© 2003 Robert A. Freitas Jr. All Rights Reserved.

Robert A. Freitas Jr., Nanomedicine, Volume IIA: Biocompatibility, Landes Bioscience, Georgetown, TX, 2003

15.5.2.1 Transepithelial Penetration

Past studies [6173] have shown that the percutaneous penetration of passive microspheres is a function of particle diameter. In more recent studies, Tinkle et al [6174] studied the penetration of size-selected fluorospheres (dextran beads) into postmortem human skin using laser confocal microscopy.
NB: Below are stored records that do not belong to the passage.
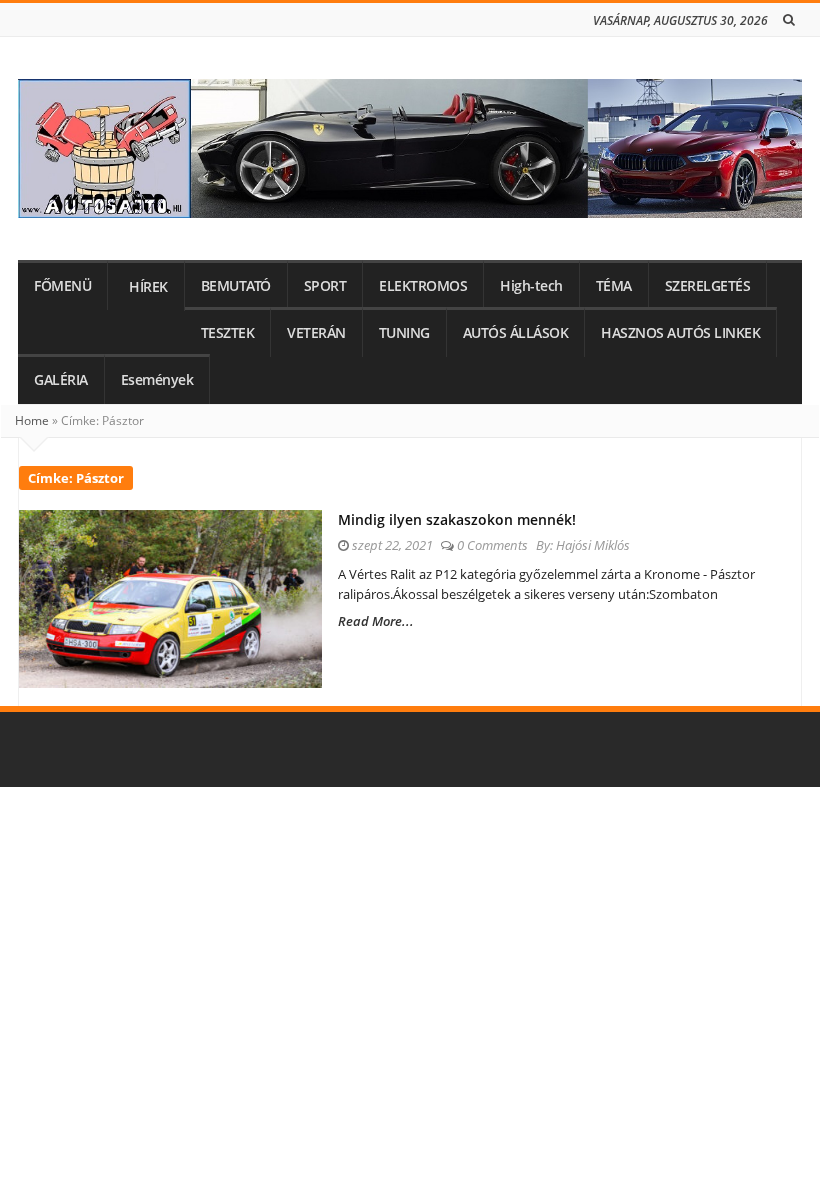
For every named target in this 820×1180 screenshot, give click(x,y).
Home (32, 420)
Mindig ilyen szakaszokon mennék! (457, 519)
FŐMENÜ (62, 286)
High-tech (531, 286)
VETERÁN (316, 333)
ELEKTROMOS (423, 286)
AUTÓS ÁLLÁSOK (516, 333)
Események (157, 380)
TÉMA (614, 286)
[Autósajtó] (410, 148)
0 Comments (492, 545)
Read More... (376, 621)
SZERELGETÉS (708, 286)
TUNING (404, 333)
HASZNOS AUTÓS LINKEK (680, 333)
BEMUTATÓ (236, 286)
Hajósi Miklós (593, 545)
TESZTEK (228, 333)
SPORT (325, 286)
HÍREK (148, 287)
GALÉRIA (61, 380)
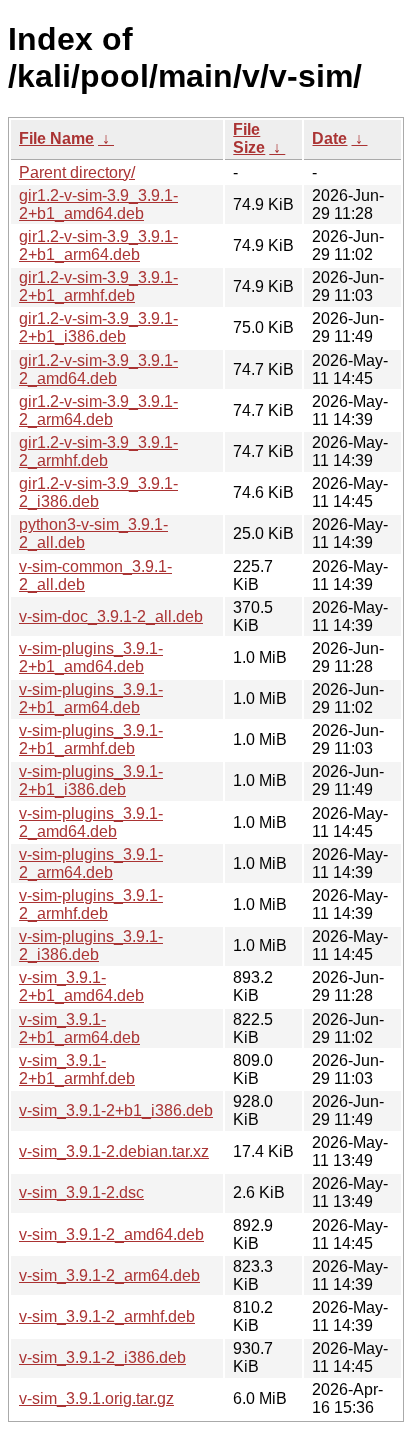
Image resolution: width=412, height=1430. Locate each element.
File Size (249, 138)
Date (329, 138)
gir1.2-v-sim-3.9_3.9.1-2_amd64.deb (98, 369)
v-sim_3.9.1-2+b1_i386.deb (116, 1110)
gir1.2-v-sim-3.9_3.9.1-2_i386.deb (98, 492)
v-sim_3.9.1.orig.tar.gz (96, 1398)
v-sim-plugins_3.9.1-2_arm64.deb (91, 863)
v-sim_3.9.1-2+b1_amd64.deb (81, 986)
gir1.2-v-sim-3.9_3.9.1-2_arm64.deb (98, 410)
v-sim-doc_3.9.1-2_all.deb (111, 616)
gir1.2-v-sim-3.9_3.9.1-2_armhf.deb (98, 451)
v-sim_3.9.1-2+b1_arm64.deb (79, 1028)
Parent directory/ (77, 172)
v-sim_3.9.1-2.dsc (81, 1192)
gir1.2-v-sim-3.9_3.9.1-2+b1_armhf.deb (98, 286)
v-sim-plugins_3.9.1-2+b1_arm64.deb (91, 698)
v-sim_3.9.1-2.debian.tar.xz (114, 1151)
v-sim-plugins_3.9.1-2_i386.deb (91, 945)
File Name (56, 138)
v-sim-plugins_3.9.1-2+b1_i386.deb (91, 780)
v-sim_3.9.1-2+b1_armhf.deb (77, 1069)
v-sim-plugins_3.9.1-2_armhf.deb (91, 904)
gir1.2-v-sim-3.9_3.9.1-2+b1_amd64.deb (98, 204)
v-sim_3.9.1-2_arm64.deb (109, 1275)
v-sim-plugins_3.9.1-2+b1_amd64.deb (91, 657)
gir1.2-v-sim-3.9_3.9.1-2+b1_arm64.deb (98, 245)
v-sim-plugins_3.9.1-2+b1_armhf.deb (91, 739)
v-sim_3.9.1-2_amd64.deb (111, 1234)
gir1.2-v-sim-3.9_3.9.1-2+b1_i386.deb (98, 327)
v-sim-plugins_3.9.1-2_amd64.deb (91, 822)
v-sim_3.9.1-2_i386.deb (102, 1357)
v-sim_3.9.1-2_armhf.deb (107, 1316)
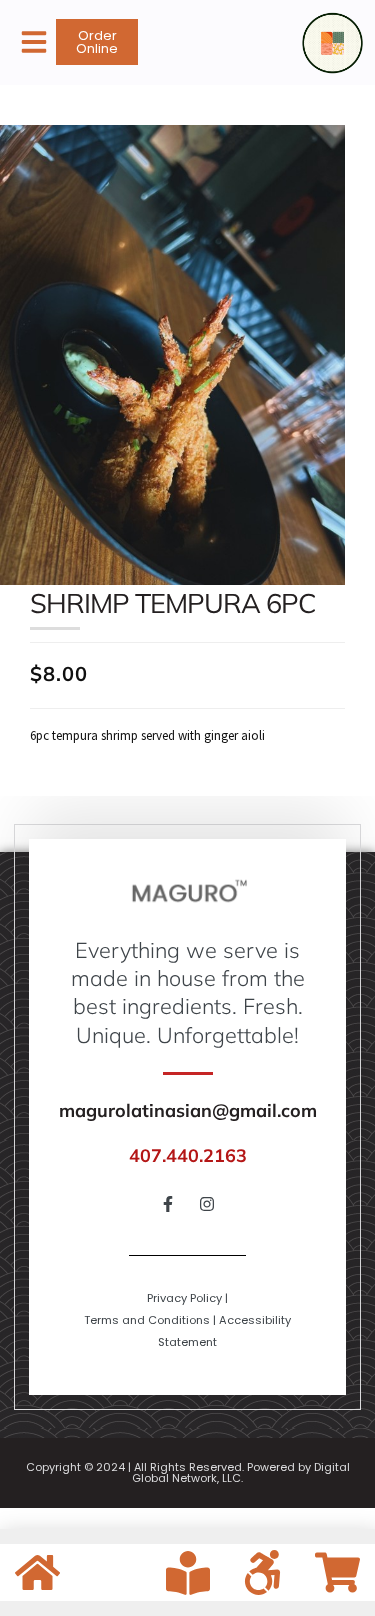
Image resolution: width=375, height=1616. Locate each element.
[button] (34, 42)
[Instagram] (207, 1204)
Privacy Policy (184, 1298)
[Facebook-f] (168, 1204)
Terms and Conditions (147, 1320)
They found that beads as large as 0.5-1 micron in diameter can penetrate the stratum corneum and reach the epidermis, and occasionally even the dermis (possibly deep enough for lymphatic system uptake), if the skin is flexed, as at the wrist; >50% of samples showed this activity after 1 hour of flexing. Lademann et al [6175] found that ~0.1 micron titanium dioxide particles used in sunscreen lotions penetrated into the hair follicles of the skin, with <1% of the applied particle concentration found in any given follicle. But in the interfollicular areas the deepest layers of the stratum corneum (and the viable skin tissues below) were devoid of penetrating particles even after repeated applications; microparticles were found only in the areas of the pilosebaceous orifices.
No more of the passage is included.